Copy out every line of the records below word for word, leaving out the pictures.
━━━━━ Input material
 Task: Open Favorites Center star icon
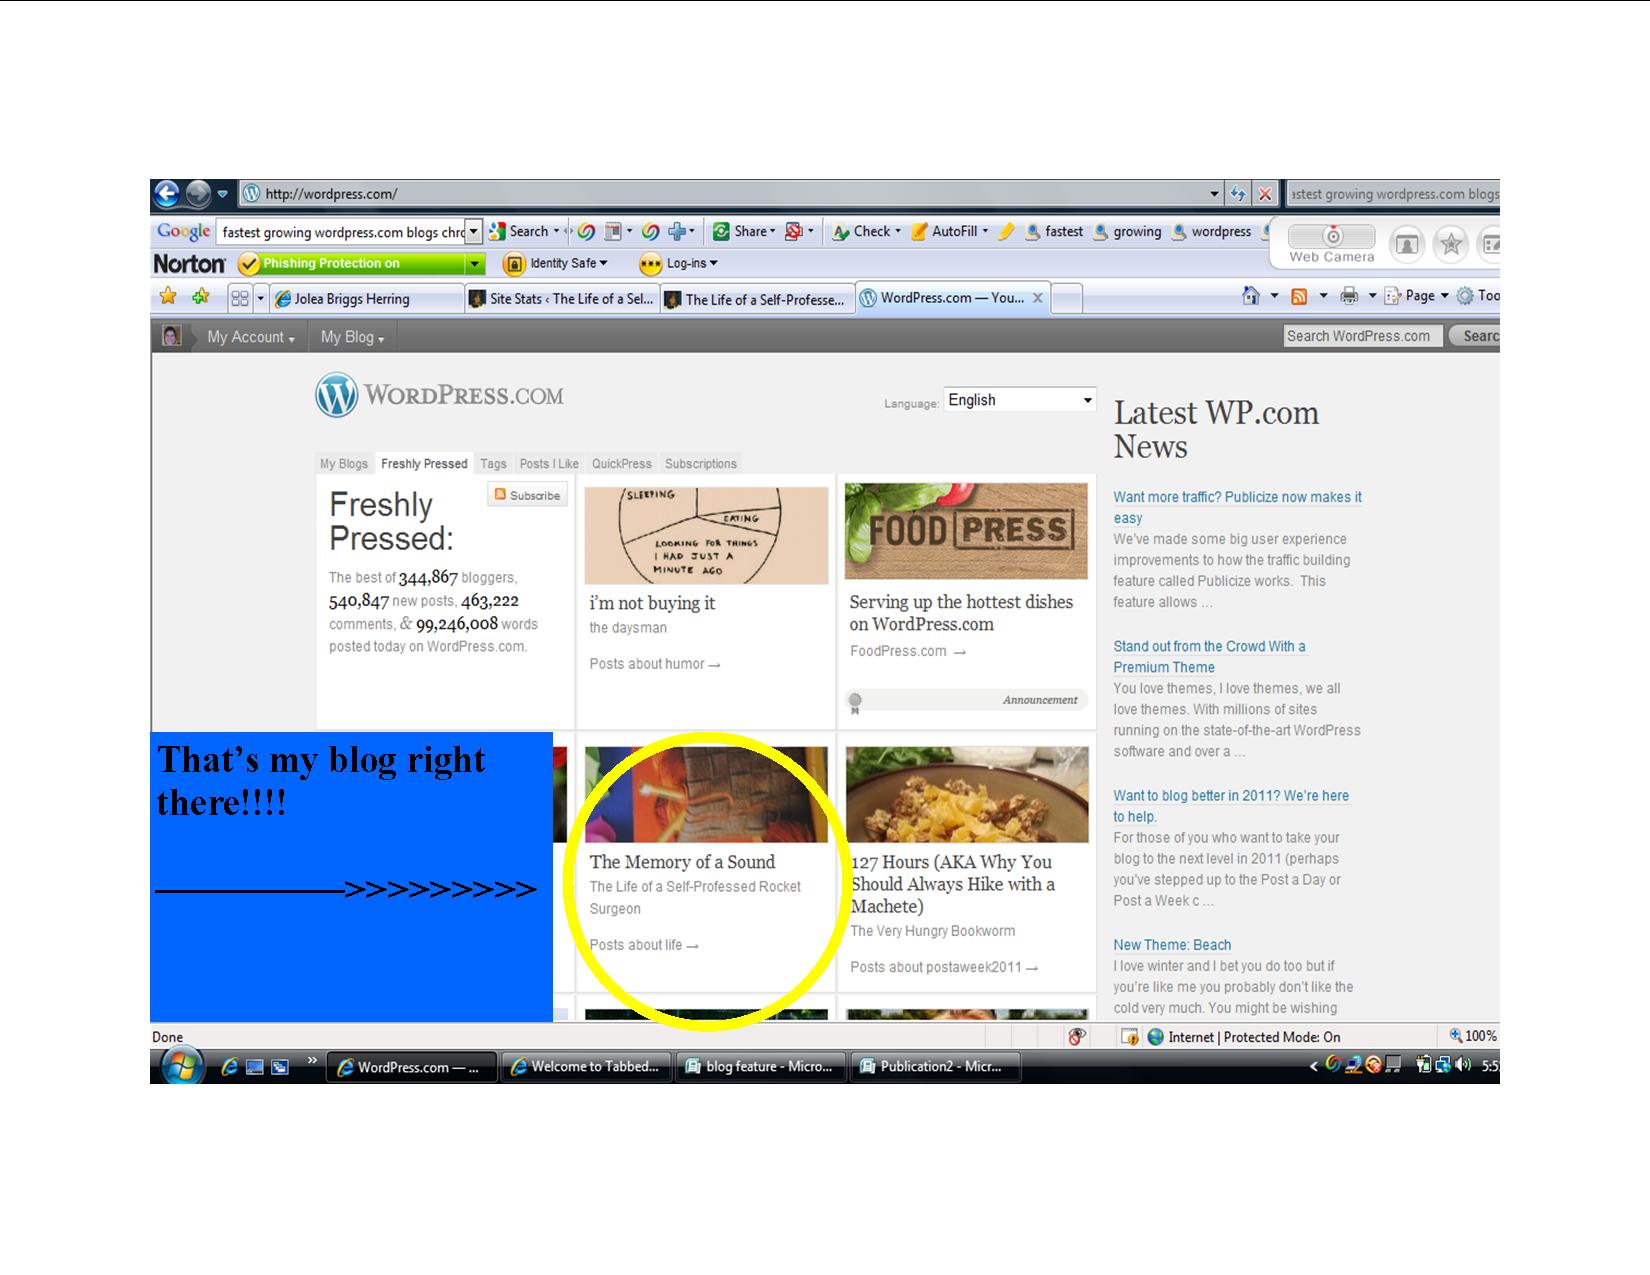[168, 296]
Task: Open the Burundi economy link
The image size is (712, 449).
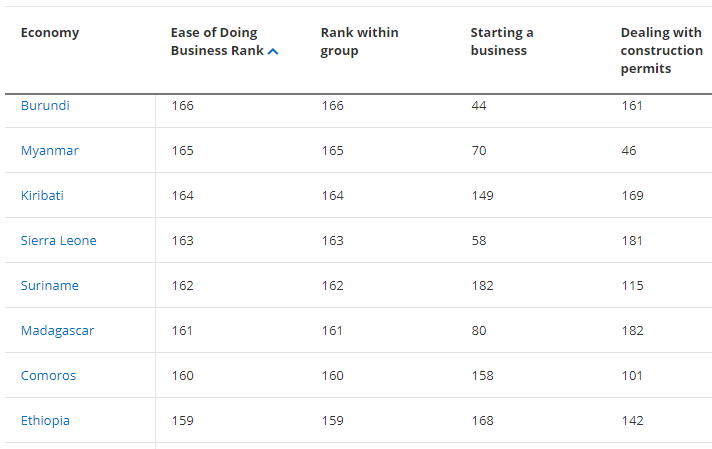Action: pyautogui.click(x=45, y=105)
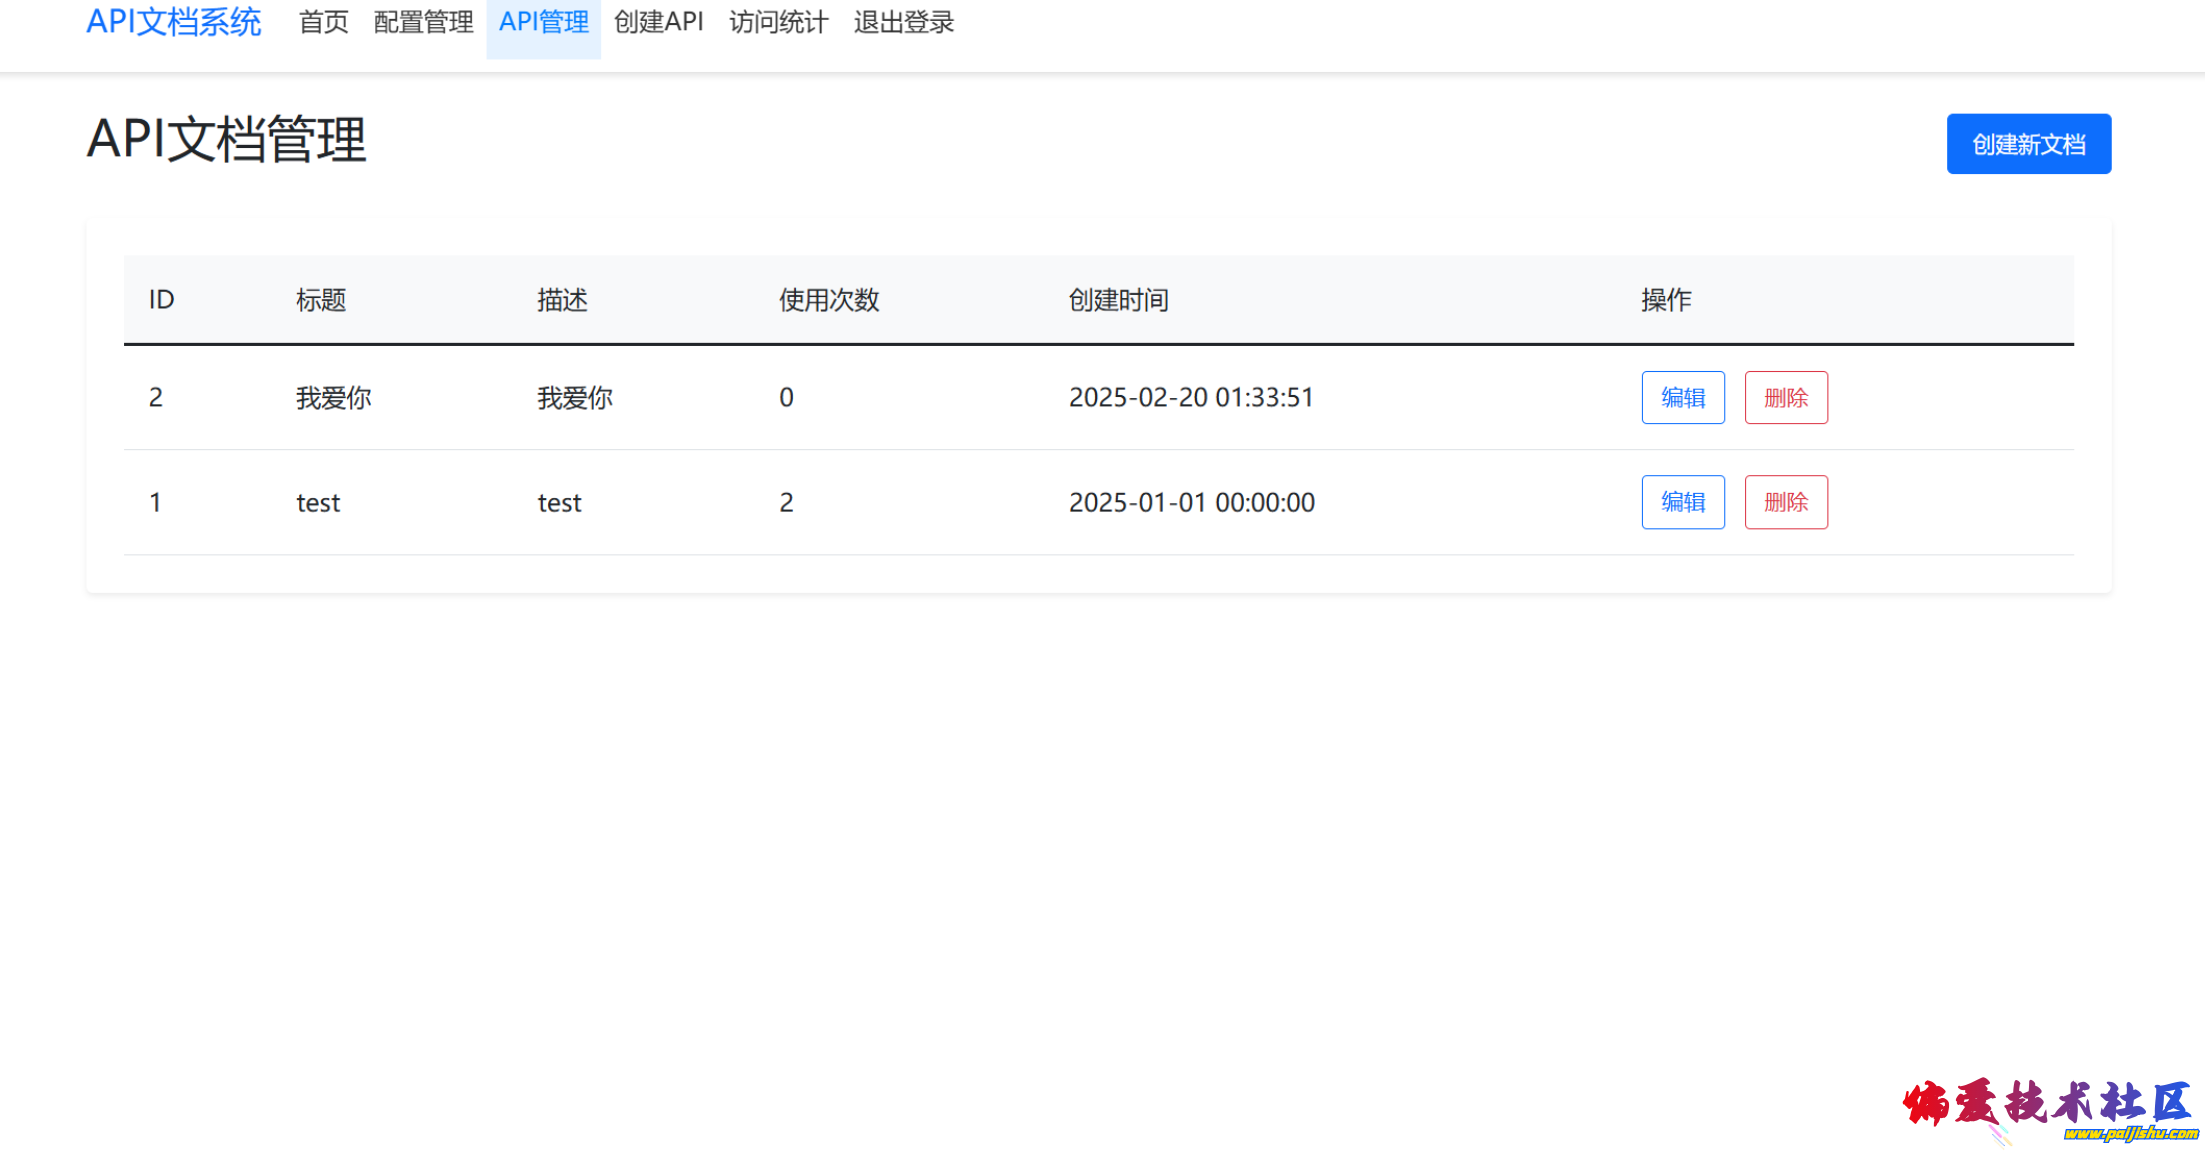Viewport: 2205px width, 1158px height.
Task: Click the 创建时间 column header
Action: click(1117, 300)
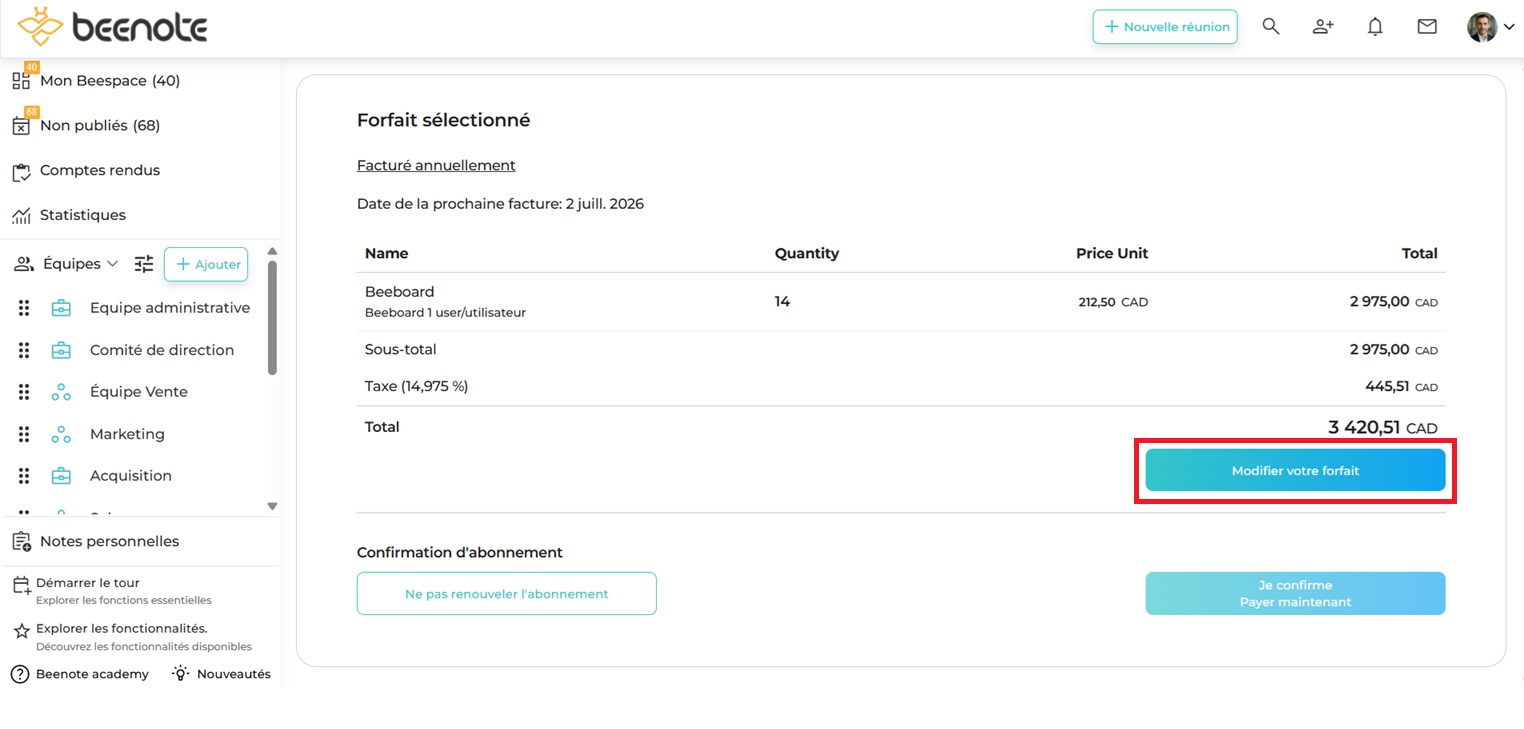
Task: Click the search magnifier icon
Action: [x=1270, y=27]
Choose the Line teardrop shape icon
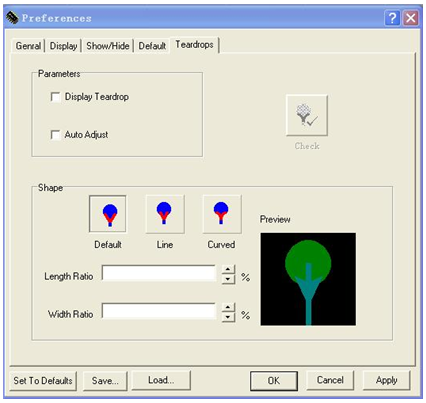The width and height of the screenshot is (426, 403). point(165,214)
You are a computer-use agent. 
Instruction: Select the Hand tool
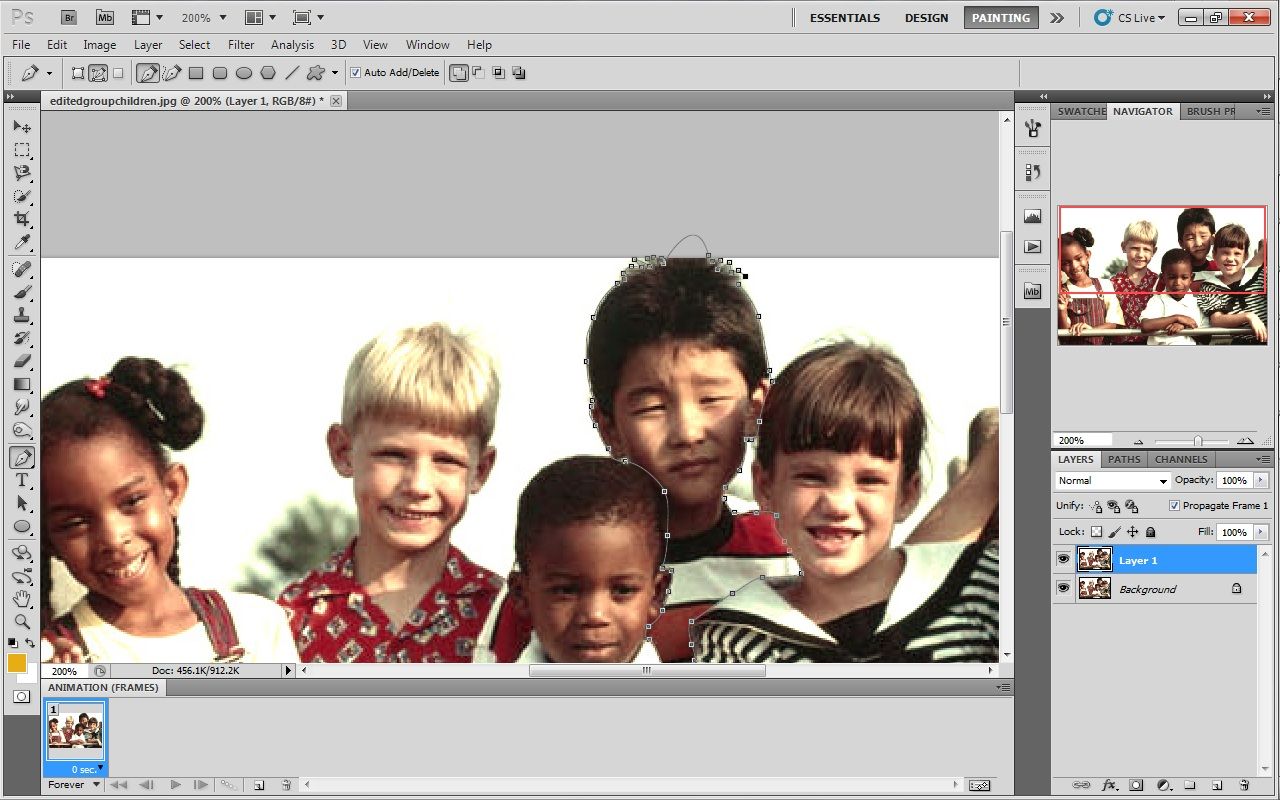click(x=22, y=598)
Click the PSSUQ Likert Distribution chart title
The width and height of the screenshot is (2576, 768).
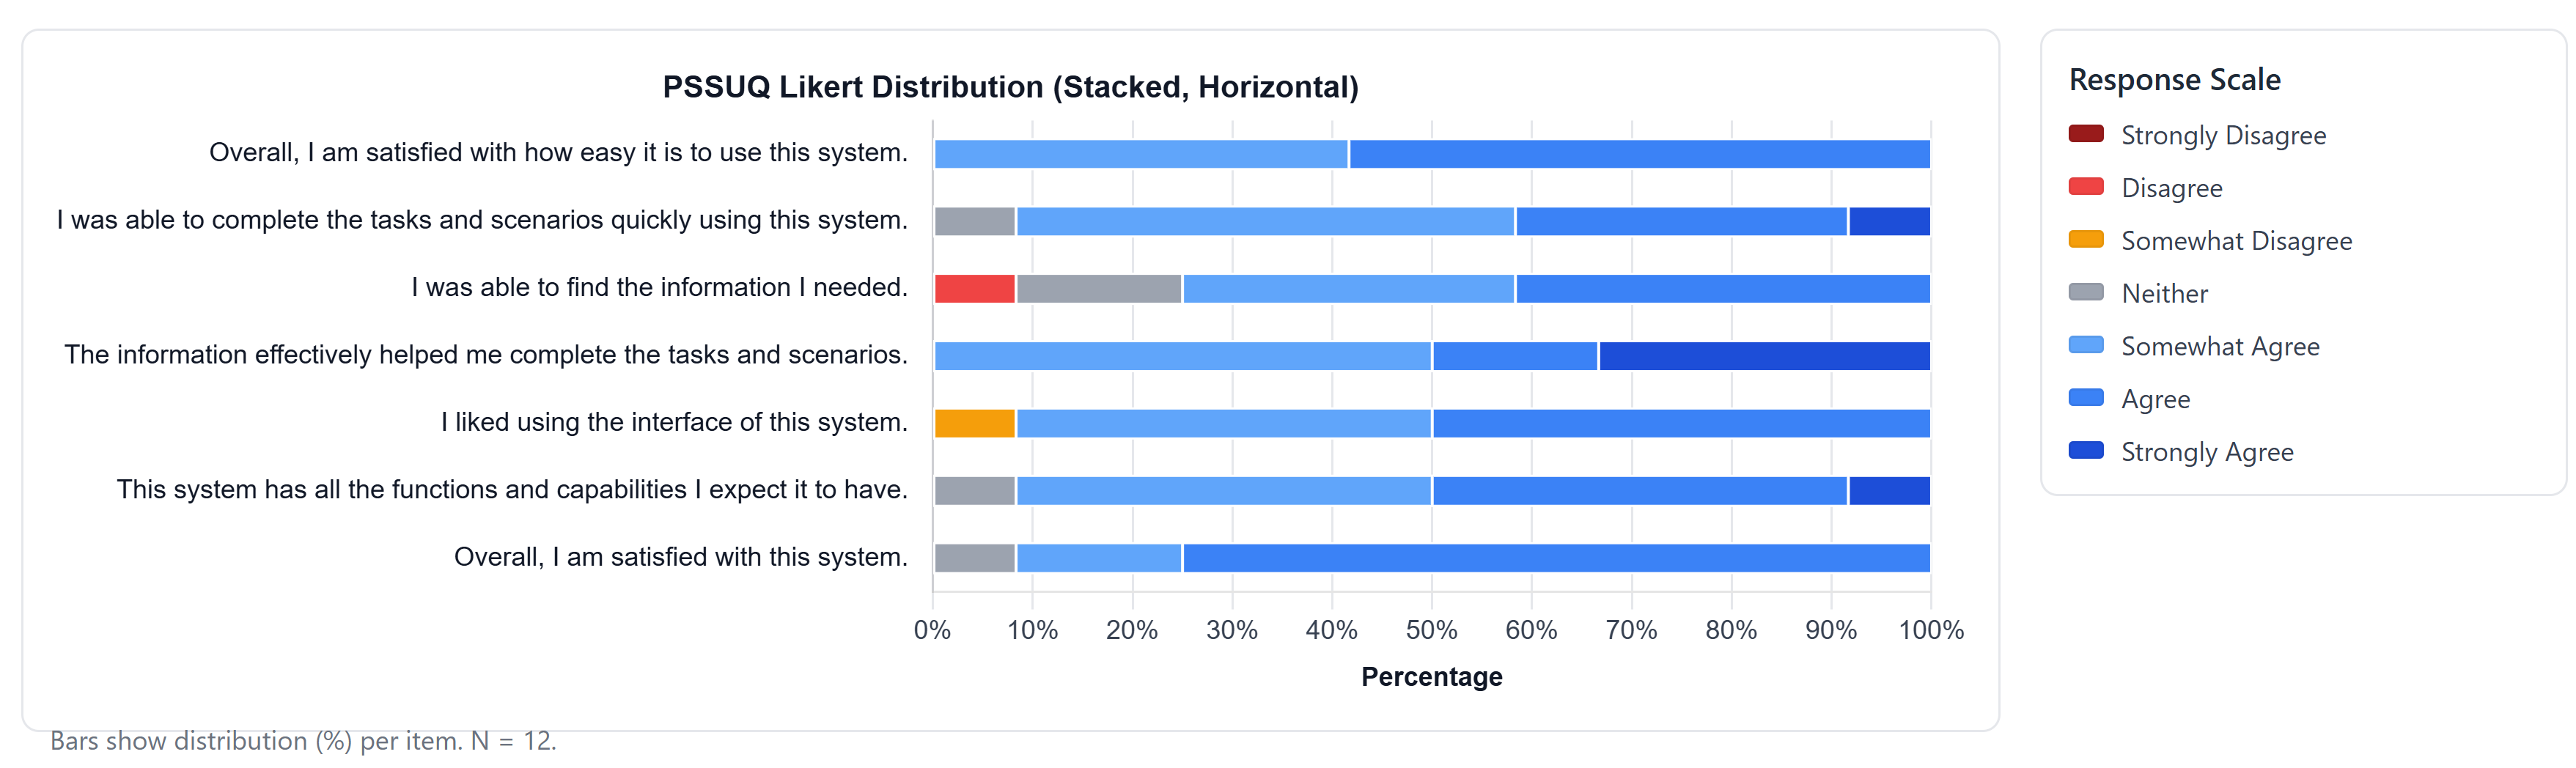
━━━━━━━━━━
Result of this exercise -
 Task: Open Favorites Center star icon
[168, 296]
Task: Open the Burundi economy link
The image size is (712, 449).
Action: pyautogui.click(x=45, y=105)
Viewport: 2205px width, 1158px height.
Task: Click the 创建时间 column header
Action: click(1117, 300)
Task: Click the search magnifier icon
Action: [x=1270, y=27]
Choose the Line teardrop shape icon
The width and height of the screenshot is (426, 403). point(165,214)
You are a computer-use agent. 
Instruction: Select the Hand tool
click(x=22, y=598)
Click the PSSUQ Likert Distribution chart title
The width and height of the screenshot is (2576, 768).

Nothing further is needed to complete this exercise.